State how many lines of the records include the word "agent"; the reply is that number alone.
===== Data for processing
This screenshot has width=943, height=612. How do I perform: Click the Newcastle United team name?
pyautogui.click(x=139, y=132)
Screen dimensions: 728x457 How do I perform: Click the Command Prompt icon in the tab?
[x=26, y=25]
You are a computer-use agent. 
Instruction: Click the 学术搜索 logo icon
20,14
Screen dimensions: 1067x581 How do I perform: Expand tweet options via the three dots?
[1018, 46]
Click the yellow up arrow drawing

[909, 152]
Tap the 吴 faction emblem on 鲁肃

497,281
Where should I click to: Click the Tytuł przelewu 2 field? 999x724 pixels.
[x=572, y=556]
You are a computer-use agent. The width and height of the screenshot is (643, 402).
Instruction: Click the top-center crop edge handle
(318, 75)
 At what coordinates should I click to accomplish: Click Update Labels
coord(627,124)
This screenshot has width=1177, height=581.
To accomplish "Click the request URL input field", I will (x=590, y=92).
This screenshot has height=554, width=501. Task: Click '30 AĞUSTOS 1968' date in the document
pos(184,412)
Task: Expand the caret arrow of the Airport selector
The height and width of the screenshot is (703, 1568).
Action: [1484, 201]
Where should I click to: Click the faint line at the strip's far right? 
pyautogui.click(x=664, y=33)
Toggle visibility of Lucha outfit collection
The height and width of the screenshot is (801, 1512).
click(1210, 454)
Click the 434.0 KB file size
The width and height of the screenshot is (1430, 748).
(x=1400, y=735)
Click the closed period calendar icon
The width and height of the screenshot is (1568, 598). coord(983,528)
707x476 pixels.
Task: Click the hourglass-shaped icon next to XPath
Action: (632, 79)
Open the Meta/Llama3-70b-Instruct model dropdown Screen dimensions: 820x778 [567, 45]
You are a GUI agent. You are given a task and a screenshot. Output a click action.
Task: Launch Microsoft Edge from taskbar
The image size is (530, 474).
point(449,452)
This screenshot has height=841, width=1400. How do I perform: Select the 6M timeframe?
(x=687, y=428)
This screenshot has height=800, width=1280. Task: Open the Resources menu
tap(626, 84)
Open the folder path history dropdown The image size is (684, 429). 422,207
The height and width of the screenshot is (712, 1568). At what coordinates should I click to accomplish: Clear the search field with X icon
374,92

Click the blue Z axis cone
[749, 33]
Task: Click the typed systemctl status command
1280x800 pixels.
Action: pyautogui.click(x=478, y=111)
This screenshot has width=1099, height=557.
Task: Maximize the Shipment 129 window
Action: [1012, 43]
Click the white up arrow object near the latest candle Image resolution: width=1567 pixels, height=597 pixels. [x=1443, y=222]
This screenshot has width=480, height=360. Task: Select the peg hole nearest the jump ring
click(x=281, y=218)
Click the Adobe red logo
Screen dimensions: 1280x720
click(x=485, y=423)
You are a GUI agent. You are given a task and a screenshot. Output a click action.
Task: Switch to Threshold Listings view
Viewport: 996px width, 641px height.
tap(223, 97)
==========
* Answer below *
4